A Journey from Memoir to Wet Wipes
Jenny Diski · What to do with Blair's memoirs
I've always had trouble with cataloguing books. In Ireland I came across a bookshop that had a wall of fiction divided into two. They were labelled: Novels by Men and Novels by Women. I left weeping. I'm in two minds about Daunt Books' method of geographic cataloguing. Graham Greene and Joseph Conrad all over the shop, though Dostoevsky safely under Russia.
I have no ambivalence at all about a new movement to re-categorise one particular book, on a national, and ideally international scale. Act now and sign up for the Facebook Group not-so-snappily entitled Subversively Move Tony Blair's memoirs to the crime section in book shops. There are coming up for 10,000 members so far. For this alone the internet and Facebook must be considered a good thing. There are other creative options.
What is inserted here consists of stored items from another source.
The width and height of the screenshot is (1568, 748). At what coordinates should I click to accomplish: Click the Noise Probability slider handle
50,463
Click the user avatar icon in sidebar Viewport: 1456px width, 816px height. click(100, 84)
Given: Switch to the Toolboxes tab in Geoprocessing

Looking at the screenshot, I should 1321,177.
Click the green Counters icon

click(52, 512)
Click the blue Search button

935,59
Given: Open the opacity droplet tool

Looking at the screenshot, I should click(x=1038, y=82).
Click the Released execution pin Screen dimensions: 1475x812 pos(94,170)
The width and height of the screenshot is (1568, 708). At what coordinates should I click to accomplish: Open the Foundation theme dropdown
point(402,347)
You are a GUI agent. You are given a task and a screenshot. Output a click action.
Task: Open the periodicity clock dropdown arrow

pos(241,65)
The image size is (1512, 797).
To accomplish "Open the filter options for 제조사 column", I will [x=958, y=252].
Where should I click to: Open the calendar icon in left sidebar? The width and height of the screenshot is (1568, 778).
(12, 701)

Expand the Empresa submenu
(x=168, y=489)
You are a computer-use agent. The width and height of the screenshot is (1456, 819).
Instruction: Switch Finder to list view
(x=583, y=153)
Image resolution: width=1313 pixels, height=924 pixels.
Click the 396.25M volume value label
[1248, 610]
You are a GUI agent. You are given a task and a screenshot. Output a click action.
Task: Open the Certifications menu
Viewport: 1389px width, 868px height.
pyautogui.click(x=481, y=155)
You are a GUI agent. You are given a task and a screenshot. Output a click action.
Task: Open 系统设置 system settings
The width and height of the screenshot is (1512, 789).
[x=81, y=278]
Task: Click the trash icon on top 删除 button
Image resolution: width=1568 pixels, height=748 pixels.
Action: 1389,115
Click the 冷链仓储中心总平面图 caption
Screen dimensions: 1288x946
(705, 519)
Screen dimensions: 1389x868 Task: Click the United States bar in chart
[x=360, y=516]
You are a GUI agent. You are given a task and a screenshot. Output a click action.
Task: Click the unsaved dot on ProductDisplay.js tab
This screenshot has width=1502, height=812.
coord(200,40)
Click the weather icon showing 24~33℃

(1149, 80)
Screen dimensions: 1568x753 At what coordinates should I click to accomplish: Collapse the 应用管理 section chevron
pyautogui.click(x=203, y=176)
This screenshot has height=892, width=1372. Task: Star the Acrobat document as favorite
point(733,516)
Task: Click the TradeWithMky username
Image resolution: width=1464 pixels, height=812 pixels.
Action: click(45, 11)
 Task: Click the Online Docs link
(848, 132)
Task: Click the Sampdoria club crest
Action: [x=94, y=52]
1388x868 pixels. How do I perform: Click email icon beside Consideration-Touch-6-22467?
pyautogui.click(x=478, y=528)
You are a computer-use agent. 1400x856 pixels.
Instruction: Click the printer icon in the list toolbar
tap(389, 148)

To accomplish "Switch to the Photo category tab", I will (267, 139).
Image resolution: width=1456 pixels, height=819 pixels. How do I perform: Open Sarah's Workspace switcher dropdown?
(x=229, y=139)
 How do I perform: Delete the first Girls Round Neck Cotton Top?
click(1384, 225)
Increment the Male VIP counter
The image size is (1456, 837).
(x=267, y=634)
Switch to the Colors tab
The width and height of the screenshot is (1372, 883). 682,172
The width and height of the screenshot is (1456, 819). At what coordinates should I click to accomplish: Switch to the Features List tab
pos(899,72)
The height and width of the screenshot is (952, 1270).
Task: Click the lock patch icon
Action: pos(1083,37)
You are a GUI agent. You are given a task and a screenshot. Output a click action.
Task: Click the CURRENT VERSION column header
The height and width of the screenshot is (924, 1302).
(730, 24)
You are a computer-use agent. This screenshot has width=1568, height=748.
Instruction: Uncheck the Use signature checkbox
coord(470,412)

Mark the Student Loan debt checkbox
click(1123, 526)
Fiction, obviously, Fantasy and Fairy Tales. But you are not just confined to book sections. Someone moved A Journey in Tesco to the Wet Wipes section. In Asda it's to be found among the Cat Litter. And there's a suggestion that perhaps the meat counter is the most appropriate place. Go to it.
Comments
How would signing up to a Facebook group enhance the act of actually moving Blair's memoirs, etc, or for that matter the failure to do so?
(I'm not on Facebook, so bear with me.)
There is a very German debate going on at the moment in Germany about a book written by an SPD member and Bundesbank director, his name is Thilo Sarrazin. There is a huge debate going on, in which many people who have not read his book are bashing his views in the relationship between religion and intelligence (whatever that is). I wouldn't read the book if you gave me one as a present - his views are all over the newspapers and TV channels. He'll make a lot of money which he doesn't need. The issue for me is, do you becaome a passive participant in the overhyped world of fast commnunication? Franzen's new one has been translated into German in a matter of weeks, ready for the big Frankfurt Book Fair. I would like to think that buying and reading a book is a slow organic process - not a blast of hot pr air.
I'd rather learn what it says by reading it.
I just read Adam Sisman's biography of Trevor-Roper and I can't see why he was conned; but despite "The Last Days" T-R's field was really seventeenth-century England, the Sunday Times got the wrong man's opinion.
I'll read Runciman and then we'll see.